Alfa
- Product type: Cigarette
- Owner: British American Tobacco
- Produced by: BAT Italia Japan Tobacco
- Country: Italy
- Introduced: 1940s
- Discontinued: 2014; 11 years ago
- Markets: See Markets
- Previous owners: Ente Tabacchi Italiani

= Alfa (cigarette) =

Former Italian cigarette brand

Alfa was an Italian brand of cigarettes, owned by multinational corporation British American Tobacco. The brand was manufactured by its local subsidiary, BAT Italia, until it was discontinued in 2014. In Japan, Alfa is still being manufactured by Japan Tobacco.

==History==

Italian pack of Alfa

Alfa was launched in the 1940s by Ente Tabacchi Italiani. Alfa used a dark and low-grade tobacco, often containing dust or pieces of wood, high in tar. In the period in which "Nazionali Semplici" ("Nationals without filter") were difficult to find as part of the "Mobile Scale Basket" established by the Italian government, Alfa became a popular alternative, despite its lower quality.

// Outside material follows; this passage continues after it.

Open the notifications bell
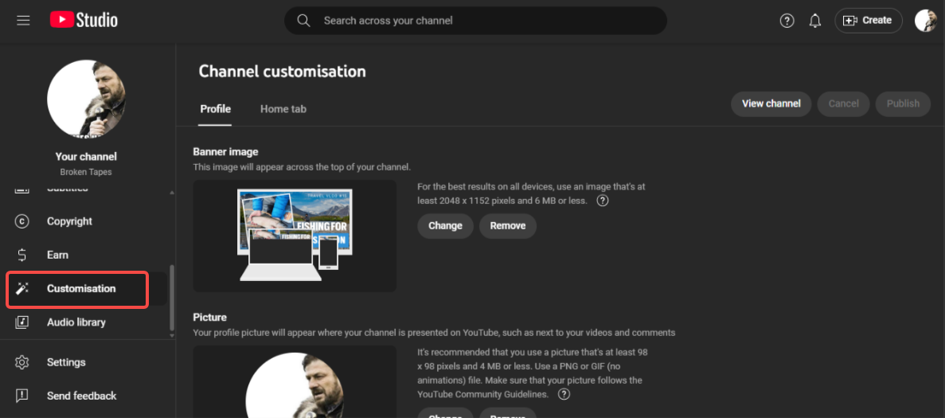945x418 pixels. click(x=814, y=21)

As with similar brands such Super and Nazionali, short size Alfa packs were eventually discontinued, with their production replaced by longer "king size" packs in the 1990s.

In March 1991, La Repubblica reported that the tar and nicotine content of Italian cigarette brands, including Alfa, were to be lowered by the Italian government. From 31 December 1992, cigarettes could contain no more than 15 mg of tar. The amount of tar was lowered again to 12 mg on 31 December 1997. Alfa cigarettes at the time contained 18 mg of tar.

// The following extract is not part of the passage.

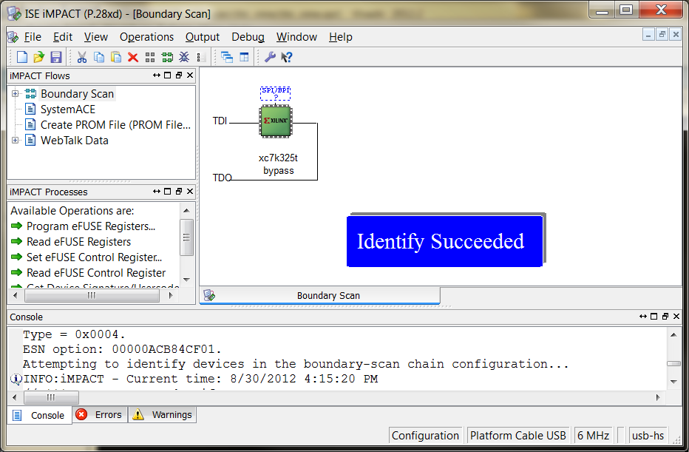Click the What's This help cursor icon
689x452 pixels.
(x=287, y=57)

In 2003, the Italian Ministry of Economy and Finance published a list of cigarette brands that were required to lower their tar and nicotine content. Alfa was required to lower its tar and nicotine levels from 11.5 mg tar and 0.95 mg nicotine in 2002 to 10.0 mg tar and 0.90 mg nicotine in 2003.

In May 2014, a decision was made by the Italian Tobacco Board to discontinue the Alfa brand, with production ceasing later that year.

== Branding ==
The golden lion with a shield, introduced at the end of the 1970s to gradually replace the original logo of a sailing ship, represents the old symbol of the Italian "Monopoli di Stato" ("State Monopoly"), the national tobacco industry. The white triangle on a red background with the red Greek "Alfa" ("Alpha") painted on a white package was the brand's symbol from the 1970s.

==Markets==
Historically, Alfa was mainly sold in Italy, but was (and in some cases is still) sold in countries such as Switzerland, Bosnia and Herzegovina, Bulgaria, Ukraine and Japan.